Peter Bright looked desperately worried. ‘Alf, are you sure no one was hurt?’

‘The lovely Diane must be OK, or we’ve had heard,’ said Percy, with a look of innocence, as he slipped in what all the others were thinking. With her husband at home, poor Peter would be unable to ring up the estate to see how his beloved was bearing up. The way Diane had reacted after the last attack, when she had been miles away in Singapore, suggested that she would be frantic now that she had actually been on the wrong end of gunfire.

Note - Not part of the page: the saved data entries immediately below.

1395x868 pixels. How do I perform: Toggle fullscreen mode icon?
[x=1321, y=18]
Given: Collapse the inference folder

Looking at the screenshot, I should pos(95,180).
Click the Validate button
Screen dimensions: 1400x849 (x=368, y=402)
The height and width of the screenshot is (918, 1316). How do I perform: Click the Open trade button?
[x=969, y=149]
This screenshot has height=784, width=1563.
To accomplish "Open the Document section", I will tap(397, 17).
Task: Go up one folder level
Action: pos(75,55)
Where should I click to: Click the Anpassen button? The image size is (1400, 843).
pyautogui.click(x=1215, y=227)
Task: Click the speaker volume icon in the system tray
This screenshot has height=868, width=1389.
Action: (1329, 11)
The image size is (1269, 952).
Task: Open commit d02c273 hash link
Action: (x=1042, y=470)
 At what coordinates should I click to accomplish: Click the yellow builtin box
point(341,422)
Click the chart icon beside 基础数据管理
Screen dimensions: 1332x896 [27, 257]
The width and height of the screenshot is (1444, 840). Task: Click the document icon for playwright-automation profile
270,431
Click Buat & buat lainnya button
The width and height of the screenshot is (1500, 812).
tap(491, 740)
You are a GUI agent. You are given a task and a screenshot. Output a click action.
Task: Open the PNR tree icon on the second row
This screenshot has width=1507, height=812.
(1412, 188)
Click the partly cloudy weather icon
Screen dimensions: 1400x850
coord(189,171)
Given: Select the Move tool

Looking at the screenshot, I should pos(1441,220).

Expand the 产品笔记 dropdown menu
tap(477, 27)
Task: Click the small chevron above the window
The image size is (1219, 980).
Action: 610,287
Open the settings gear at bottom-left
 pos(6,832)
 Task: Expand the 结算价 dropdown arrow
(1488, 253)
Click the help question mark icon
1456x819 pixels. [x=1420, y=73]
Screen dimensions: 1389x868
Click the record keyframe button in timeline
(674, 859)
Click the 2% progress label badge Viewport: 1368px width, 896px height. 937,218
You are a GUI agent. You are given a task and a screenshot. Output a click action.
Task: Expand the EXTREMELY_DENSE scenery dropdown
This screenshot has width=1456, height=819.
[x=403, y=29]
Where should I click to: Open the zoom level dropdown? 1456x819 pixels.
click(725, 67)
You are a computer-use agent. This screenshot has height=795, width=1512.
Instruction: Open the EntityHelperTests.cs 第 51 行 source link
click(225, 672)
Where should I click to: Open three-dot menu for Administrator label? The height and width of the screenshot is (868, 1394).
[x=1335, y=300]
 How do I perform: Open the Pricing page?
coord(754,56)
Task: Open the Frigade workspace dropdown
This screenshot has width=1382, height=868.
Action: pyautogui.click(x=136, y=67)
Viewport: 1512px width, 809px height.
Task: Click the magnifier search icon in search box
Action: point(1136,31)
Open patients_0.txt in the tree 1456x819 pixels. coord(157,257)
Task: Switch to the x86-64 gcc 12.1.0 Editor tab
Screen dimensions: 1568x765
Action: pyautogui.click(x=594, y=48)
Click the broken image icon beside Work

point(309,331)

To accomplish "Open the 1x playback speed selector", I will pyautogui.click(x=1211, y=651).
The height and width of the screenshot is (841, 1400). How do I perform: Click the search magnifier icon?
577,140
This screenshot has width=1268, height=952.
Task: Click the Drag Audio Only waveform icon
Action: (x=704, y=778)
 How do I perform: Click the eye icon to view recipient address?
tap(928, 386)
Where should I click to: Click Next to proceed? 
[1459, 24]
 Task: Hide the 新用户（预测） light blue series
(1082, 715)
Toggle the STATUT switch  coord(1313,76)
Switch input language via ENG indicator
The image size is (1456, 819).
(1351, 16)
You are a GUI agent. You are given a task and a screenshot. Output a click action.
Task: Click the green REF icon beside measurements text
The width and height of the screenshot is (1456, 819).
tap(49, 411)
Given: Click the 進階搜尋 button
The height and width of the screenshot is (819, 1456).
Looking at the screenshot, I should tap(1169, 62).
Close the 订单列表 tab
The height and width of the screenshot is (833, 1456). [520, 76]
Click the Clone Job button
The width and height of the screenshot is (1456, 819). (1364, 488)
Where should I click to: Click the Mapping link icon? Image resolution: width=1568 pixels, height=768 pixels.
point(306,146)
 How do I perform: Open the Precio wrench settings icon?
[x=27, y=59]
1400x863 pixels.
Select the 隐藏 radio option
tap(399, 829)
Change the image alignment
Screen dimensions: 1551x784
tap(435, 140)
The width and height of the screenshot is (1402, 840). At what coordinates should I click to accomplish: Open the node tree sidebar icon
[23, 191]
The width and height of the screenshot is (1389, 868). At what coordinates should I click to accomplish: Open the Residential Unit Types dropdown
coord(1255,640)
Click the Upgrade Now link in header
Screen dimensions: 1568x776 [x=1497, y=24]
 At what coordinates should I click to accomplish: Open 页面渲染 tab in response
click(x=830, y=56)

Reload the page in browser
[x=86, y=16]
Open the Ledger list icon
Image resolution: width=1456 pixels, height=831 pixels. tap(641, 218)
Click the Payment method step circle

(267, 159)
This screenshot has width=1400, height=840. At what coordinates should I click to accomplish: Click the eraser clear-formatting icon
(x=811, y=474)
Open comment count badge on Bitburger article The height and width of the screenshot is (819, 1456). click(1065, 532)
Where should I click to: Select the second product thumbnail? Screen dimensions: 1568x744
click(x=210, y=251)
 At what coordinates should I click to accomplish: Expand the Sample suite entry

The Admin Officer slumped into the last vacant chair and signalled to Number One for a beer, as the others settled back to listen and debate.

‘We’ll hear all about it endlessly tonight at The Dog,’ he said. ‘No doubt James Robertson will be there, playing the hero.’

In spite of the heat, the atmosphere in the Robertsons’ lounge that afternoon was decidedly frosty. The ice was provided in full measure by the two women present, the wives of the owner and his manager.

Rosa Mackay sat stiffly on the edge of one of the rattan easy chairs, with Diane slumped on the settee as far away as possible on the other side of the room. Douglas Mackay hovered uneasily in front of one of the verandah doors, while James stood with his back to the rear wall, his hands clasped behind him. The third man in the room thought whimsically that if the climate had allowed for a large fireplace, James Robertson would have stood like this in front of it, to emphasize his dominance as squire of the household.

Steven Blackwell was the Superintendent of Police, based at Tanah Timah, but responsible for a huge tract of country, much of it uninhabited. He was a burly, short-necked man of forty-five, almost completely bald above a rim of iron-grey hair running horizontally around the back of his head. Steven suffered severely from the sun, his face, head and neck always bright pink above his crisply starched khaki uniform. He wore shirt and shorts, with long black socks, black shoes and black peaked cap, which now lay on the piano, along with his leather-covered stick. A black ‘Sam Brown’ belt and diagonal cross-strap supported a holstered revolver.

‘I don’t know what to make of this, James,’ he was saying with a worried frown. He had a deep, pleasant voice, still with a trace of a Midlands accent. ‘It’s not like the last time they had a go at you. That was a much more determined effort.’

‘Well, eight bullet holes in my wall is hardly a Christmas greeting, Steven!’ retorted Robertson. ‘We had two fellows killed six months ago. It only takes one bullet to kill me, determined or not!’

He sounded aggrieved that any doubt should be cast on his heroic role as the besieged planter. Blackwell held up a conciliatory hand.

‘Good God, James, I’m not trying to play down what happened! But it’s so out of character for the bastards to turn up, fire a few shots and then slope off! Last time, we were all very lucky that a patrol happened to catch them in the act. We even managed to shoot one of the sods that time.’

Douglas Mackay spoke for the first time. He was a thin, stringy man in his late forties, a widow’s peak on his forehead where his sparse fair hair had receded at the temples. Douglas seemed all arms and legs in his shorts and bush shirt, the exposed skin still showing a slightly yellowish tinge from his years as a prisoner of the Japanese. His soft Scottish voice was a contrast to Robertson’s usual bluster.

‘D’you not think it could have been one or two of Chin Peng’s boys doing a bit of freelance work — or even a couple of local guys with Commie sympathies, maybe from one of the kampongs?’

James made derogatory noises under his breath at this attempt to downgrade his ordeal, but Blackwell thoughtfully rubbed his pink jowls.

‘It’s a possibility, though I don’t know where anyone outside the CT organization would have got weapons. We’ve clamped down so hard on the villagers now.’